O presidente da França, Emmanuel Macron, tem se posicionado, principalmente com sua reação às queimadas na Amazônia, como um líder sensível à causa ambiental.
A situação na Amazônia francesa, contudo, é tão complexa quanto na porção brasileira. Ativistas e uma fonte ligada ao governo brasileiro que atua na Guiana Francesa dizem que o telhado do presidente francês é de vidro.
A floresta cobre cerca de 95% desse departamento francês de 296 mil habitantes, que faz fronteira com o Amapá. Por lá, e também na dita França metropolitana (na Europa), um dos projetos de extrativismo mais contestados atualmente é o da Montanha de Ouro, que ocuparia 800 hectares (8 km²) no noroeste guianense.
A operação da joint venture russo-canadense Montanha de Ouro previa o uso de 46,5 mil toneladas de cianureto (substância altamente tóxica) e de 57 mil toneladas de explosivos para arrancar 85 toneladas de ouro em 12 anos.
No começo de 2019, o Comitê para a Eliminação da Discriminação Racial da ONU exortou a França a reabrir a consulta pública sobre o megaempreendimento e levar em conta as reticências das populações indígenas locais.
Em maio, invertendo o discurso que adotara no começo de seu mandato, em 2017, Macron afirmou que a iniciativa não lhe parecia compatível com a política ambiental francesa. Duas semanas depois, o então ministro da Transição Ecológica, François de Rugy, acrescentou que ela não se concretizaria.
A empresa responsável reagiu, prometendo ajustar o projeto às exigências dos atores envolvidos e lembrando que ele criará 750 postos de trabalho –a taxa de desemprego no território é de 19%.
Os entusiastas da Montanha de Ouro ressaltam justamente seu potencial econômico e lembram que ela ocupará apenas 0,01% da área total do departamento.
Enquanto punha em questão o sinal verde à maior mina a céu aberto da França, em maio, o governo concedia a outra firma uma licença de exploração em uma segunda área.
De acordo com as Forças Armadas francesas, há cerca de 130 permissões para extração de minério no território. Nesse setor formal, a produção de ouro em 2016 foi de 1,3 tonelada, gerando um faturamento de 45 milhões de euros (R$ 207 milhões).
O garimpo ilegal exibe números bem mais robustos, com produção anual estimada em até nove toneladas e receita na casa dos 200 milhões de euros (R$ 922 milhões).
Um terço da população guianense é formada por cidadãos do Brasil. Desses, calcula-se que 10 mil trabalhem em minas irregulares.
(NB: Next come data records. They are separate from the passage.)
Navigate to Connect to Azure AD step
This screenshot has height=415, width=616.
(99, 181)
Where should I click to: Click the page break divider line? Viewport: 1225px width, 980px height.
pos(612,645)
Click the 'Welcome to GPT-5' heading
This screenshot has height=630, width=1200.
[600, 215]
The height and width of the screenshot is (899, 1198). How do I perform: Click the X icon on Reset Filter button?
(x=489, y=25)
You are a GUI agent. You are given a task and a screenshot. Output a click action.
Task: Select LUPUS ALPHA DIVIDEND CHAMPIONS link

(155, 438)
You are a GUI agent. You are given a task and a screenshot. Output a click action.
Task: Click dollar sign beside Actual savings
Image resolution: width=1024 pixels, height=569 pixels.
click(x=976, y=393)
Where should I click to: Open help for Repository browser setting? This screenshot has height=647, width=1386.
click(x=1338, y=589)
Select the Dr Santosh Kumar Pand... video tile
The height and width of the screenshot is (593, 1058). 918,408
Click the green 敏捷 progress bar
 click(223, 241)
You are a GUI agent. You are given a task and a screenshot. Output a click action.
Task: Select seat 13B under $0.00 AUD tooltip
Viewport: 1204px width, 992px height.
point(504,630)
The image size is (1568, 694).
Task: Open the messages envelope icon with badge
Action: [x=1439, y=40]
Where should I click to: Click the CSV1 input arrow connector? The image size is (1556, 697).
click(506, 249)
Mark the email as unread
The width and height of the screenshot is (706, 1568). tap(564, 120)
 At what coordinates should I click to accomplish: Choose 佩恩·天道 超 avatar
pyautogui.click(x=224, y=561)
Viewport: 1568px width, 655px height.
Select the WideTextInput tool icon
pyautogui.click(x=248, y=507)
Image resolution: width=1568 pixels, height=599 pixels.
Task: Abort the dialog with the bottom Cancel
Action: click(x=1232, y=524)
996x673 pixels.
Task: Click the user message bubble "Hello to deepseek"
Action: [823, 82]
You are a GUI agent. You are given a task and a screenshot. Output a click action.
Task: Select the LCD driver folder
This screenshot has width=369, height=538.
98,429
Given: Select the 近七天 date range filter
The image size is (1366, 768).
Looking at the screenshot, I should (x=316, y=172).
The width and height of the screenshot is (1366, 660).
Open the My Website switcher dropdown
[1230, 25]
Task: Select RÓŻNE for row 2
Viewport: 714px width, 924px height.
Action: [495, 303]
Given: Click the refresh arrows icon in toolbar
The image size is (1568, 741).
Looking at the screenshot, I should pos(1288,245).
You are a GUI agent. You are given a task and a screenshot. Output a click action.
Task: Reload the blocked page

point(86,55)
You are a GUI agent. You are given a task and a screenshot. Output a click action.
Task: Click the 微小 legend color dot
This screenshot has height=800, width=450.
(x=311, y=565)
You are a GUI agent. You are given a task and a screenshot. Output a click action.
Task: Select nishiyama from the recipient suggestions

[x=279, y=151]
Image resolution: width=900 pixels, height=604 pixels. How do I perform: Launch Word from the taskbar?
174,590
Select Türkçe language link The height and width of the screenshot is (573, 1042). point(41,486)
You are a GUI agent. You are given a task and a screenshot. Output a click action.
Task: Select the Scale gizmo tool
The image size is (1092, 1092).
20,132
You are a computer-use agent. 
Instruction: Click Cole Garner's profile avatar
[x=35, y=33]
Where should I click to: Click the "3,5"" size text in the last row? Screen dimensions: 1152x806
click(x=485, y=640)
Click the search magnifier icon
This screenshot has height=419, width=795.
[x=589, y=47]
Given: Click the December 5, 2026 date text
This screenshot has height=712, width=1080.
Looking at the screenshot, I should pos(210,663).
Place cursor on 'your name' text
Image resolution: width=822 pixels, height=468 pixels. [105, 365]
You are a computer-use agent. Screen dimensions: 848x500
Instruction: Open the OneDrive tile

Uma fonte do governo brasileiro conta que todo dia chegam relatos de homicídios ligados direta ou indiretamente à disputa pelo ouro. Muitas mulheres são vítimas de tráfico e exploração sexual.
De acordo com essa mesma pessoa, a população local vê incongruência entre a preocupação de Paris com o fogo na Amazônia brasileira e o que é percebido como falta de pulso do governo francês em relação ao garimpo ilegal –cujo combate se concentra na apreensão e destruição do maquinário empregado nas minas.
Segundo dados da Global Forest Watch, iniciativa da WRI (World Resources Institute), o território francês perdeu 37,4 km² de floresta em 2018. Parte do desmatamento está relacionado à mineração –sobretudo a ilegal– e outra, maior, a atividades agrícolas. De acordo com um estudo divulgado em 2012 pela ONG WWF, cerca de 41% do desmate nas Guianas (Guiana, Suriname e Guiana Francesa) está relacionado à atividades de mineração.
Na Amazônia do Brasil também ocorre a destruição de maquinário, quando, por exemplo, o transporte e a guarda dos veículos forem inviáveis ou possam expor o meio ambiente a riscos significativos ou comprometam a segurança da população e dos agentes públicos envolvidos na fiscalização.
Segundo estudo da ONG WWF, um acordo bilateral assinado entre Brasil e França em 2008 reduziu a mineração ilegal em 20%.
O presidente brasileiro Jair Bolsonaro (PSL), porém, é contra esse tipo de destruição e já chegou a desautorizar operação em andamento do Ibama contra madeira ilegal em Rondônia.
A Guiana Francesa destina quase 50% do seu território a áreas de proteção ambiental, segundo o WWF. No Brasil, as áreas protegidas também ocupam mais de 40% da Amazônia brasileira, de acordo com dados da ONG Imazon.
No departamento francês, é proibido o uso de mercúrio na mineração, porém, tal utilização ainda é amplamente presente nos campos ilegais de mineração, o que contamina rios e solo.
Também é comum a sobreposição de áreas de proteção e de reservas ricas em ouro, segundo relatório do WWF, o que pode acabar colocando em risco os territórios protegidos. Um exemplo disso é o Parc Amazonien, área de preservação de 3,3 milhões hectares (33 mil km²) ao sul da Guiana Francesa. Tal parque faz divisa com áreas de proteção brasileiras, como o Parque Nacional Montanhas do Tumucumaque.
Em 2017, o confisco de ouro ilegal foi da ordem de 14 milhões de euros (R$ 64,5 milhões), conforme a Defesa da França.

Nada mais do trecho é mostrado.